Querying JSON and XML with jq and xq

Ben Asher

Engineering Leadership

4 minute read

January 9, 2022

jq is a tool I use at least two to three times a week (maybe daily when it's my week to investigate sentry issues in production), so I thought I'd write about it and its XML offshoot, xq (via yq).

A lot of our day-to-day work involves reviewing API request and response data in structured text formats, whether it be debugging, reviewing input or output formats for vendor APIs, etc. Often, I find I have a question about a JSON blob, and that blob is too large to inspect by just giving it a "once over." Enter, jq. In it's most basic form, jq lets you query JSON documents, but it's also useful for linting and formatting minified JSON.

Basic Usage

Let's say I have the following JSON blob:

1{"firstName":"Ben","lastName":"Asher","email":"ben@example.com"}

Copy this to your clipboard and run the following command (after you install jq with, for example, brew install jq1)

1pbpaste | jq '.'

This prints the following:

1{
2  "firstName": "Ben",
3  "lastName": "Asher",
4  "email": "ben@example.com"
5}

What we did is pipe the output of our clipboard into jq and use the jq command . to print it with better formatting (and colors!). If the JSON were invalid, it would tell you where it's invalid. I've found this immensely useful for quickly fixing issues in our public API documentation since our API documentation vendor requires valid JSON in our sample responses that we present readers.

Querying JSON

Things get even better when you need to query JSON. I often find myself investigating a Sentry error and debugging an issue that requires inspecting JSON involved in the error.

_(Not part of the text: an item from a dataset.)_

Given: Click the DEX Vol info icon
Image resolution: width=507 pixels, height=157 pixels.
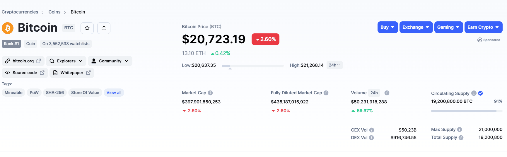Looking at the screenshot, I should coord(371,138).
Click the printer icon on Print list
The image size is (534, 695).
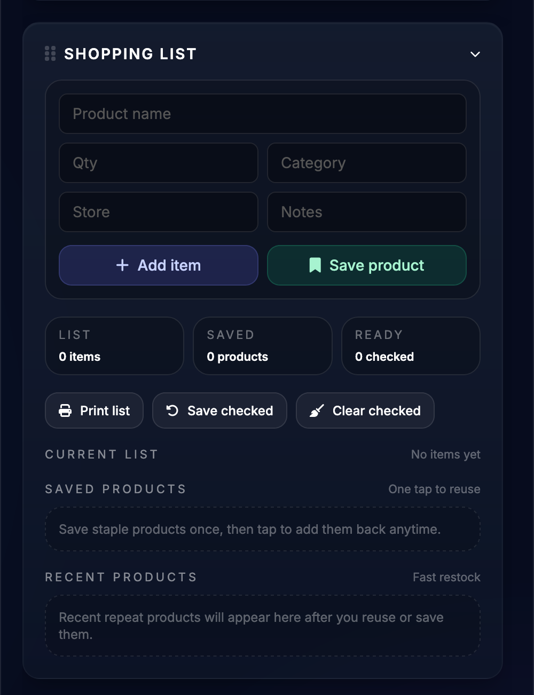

Let's say I have a list of people in JSON format:

1[
2  {
3    "firstName": "Ben",
4    "lastName": "Asher",
5    "email": "ben@example.com"
6  },
7  {
8    "firstName": "Ronald",
9    "lastName": "Martin",
10    "email": "ronald@example.com"
11  }
12]

If I want see just emails, I can do jq '.[].email'. That jq command string tells it to look at each array element (you can also do .[0] to select just the first one, for example), and from each one, select the email attribute. This prints:

1"ben@example.com"
2"ronald@example.com"

For a recent issue, I had data like the JSON above, and, if one of the object fields were missing, the backend code threw an error. The amount of data was too large to inspect manually. With jq, I could query each attribute, and, if jq couldn't find it, it printed null. So, to find which attribute was the culprit, I did jq '.[].email' | grep 'null' and replaced email with each sibling attribute until I got a null.

Querying XML

jq is super powerful, but recently I wanted to do something like the example above, but with XML. Our customer job feeds for vendors are in XML and often contain thousands of jobs. I found out a new vendor would not ingest jobs that didn't have a valid two digit country code. Before we launched with the vendor, I needed to figure out how many jobs would be impacted. I figured there must be an equivalent for XML, right? There is, and it's a tool called yq that wraps jq and supports multiple other formats. It ships with a tool called xq that you can use for XML.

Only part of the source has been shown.